2022年10月21日 1744号

【未来への責任(359)「笹の墓標展示館」再建に募金を】

 北海道北部にある朱鞠内(しゅまりない)湖は、太平洋戦争中に電力確保のために建設された雨竜ダムによってせき止められてできた日本最大の人造湖である。国内最低気温が記録される極寒のこの地のダム建設には日本人数千人、朝鮮人約3千人が従事させられ240人を超える死者を出したと言われる。

 湖近くの光顕寺には、ダム工事で亡くなった多くの朝鮮人の位牌が保管されている。住職が不在となって久しい光顕寺を訪れそのことを知った殿平善彦(一乗寺住職)さんらは、1980年から共同墓地に埋葬されていた遺骨の発掘調査を行い、5年で16体の遺骨を発掘した。そして1995年には強制動員の被害者たちを記憶・追悼する施設として「旧光顕寺・笹の墓標展示館」を開館した。犠牲者の遺骨や遺品の展示によって強制連行の歴史を伝える日本でも類まれな資料館であった。

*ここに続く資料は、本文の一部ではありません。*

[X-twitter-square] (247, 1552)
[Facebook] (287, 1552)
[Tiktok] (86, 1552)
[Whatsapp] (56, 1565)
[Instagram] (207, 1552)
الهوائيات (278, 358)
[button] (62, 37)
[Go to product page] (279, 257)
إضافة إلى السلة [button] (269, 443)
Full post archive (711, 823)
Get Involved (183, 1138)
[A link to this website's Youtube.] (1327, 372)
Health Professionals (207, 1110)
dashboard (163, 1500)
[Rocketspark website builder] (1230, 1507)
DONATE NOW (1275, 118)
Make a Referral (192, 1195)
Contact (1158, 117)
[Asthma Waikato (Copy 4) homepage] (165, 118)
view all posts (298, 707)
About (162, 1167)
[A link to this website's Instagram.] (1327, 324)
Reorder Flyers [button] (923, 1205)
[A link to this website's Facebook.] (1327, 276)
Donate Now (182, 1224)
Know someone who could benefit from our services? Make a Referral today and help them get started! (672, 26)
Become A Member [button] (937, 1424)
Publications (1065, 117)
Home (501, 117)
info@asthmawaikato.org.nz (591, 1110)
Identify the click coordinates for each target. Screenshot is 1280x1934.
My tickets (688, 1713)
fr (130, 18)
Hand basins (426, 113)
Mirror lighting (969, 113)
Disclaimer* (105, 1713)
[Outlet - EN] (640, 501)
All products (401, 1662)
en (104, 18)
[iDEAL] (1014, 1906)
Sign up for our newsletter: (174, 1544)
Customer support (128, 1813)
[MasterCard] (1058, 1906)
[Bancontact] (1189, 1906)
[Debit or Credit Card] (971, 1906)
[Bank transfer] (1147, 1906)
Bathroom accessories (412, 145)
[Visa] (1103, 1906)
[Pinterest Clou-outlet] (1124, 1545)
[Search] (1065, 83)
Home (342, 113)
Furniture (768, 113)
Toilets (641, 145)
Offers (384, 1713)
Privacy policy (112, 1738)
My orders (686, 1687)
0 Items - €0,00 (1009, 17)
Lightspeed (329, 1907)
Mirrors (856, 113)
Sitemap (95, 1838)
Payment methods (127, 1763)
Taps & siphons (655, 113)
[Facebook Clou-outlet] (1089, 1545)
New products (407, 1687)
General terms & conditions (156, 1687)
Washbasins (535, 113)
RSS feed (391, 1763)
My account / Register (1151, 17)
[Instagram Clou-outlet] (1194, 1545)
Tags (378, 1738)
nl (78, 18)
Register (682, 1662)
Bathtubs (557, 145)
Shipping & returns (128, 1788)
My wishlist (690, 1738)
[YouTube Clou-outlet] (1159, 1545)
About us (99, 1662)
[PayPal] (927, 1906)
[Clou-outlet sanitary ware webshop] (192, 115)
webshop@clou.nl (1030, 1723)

 その後1997年に日本人・韓国人・在日コリアンの百人の若者が10日間の遺骨発掘のワークショップに集った。自ら掘り出した遺骨を前にした若者たちはそれぞれが抱える加害と被害の歴史の葛藤を乗り越え友情と連帯を育んだ。遺骨発掘は2001年まで続けられ合計24体の遺骨が掘り出された。また、ワークショップは展示館の雪下ろしや遺骨発掘調査など、朝鮮、中国、台湾、そしてアメリカ、オーストラリア、ドイツ、ポーランドの人たちも参加する「東アジア共同ワークショップ」として現在に至るまで毎年開催されてきた。これまで2千人以上の若者が参加した。

 ところが2019年の積雪により本堂が大きく傾き翌年には完全に倒壊した。そこで展示館再建のための募金活動が展示館に保管されていた位牌、お骨箱、発掘遺品の巡回展とともに開始された。その計画途上の昨年12月、今度は失火により宿泊施設に活用していた庫裡(くり)も焼失してしまった。そのため6千万円を目標に「展示館と宿泊・研修施設」「和解と平和の森」の整備をめざして改めて全国各地で巡回展を展開することとなった。今年は新潟、名古屋、富山、大阪、東京、京都へと現在巡回展が展開中である。

 展示館は「東アジア共同ワークショップに参加する若者たちを迎え学習と交流を通して友情を育む大切な建物」として、また、日本の過去の植民地支配を克服し「偏狭なナショナリズムを超え平和な東アジアを実現」するための役割を果たしてきた。東アジアの平和実現のためにもこの募金活動は成功させたい。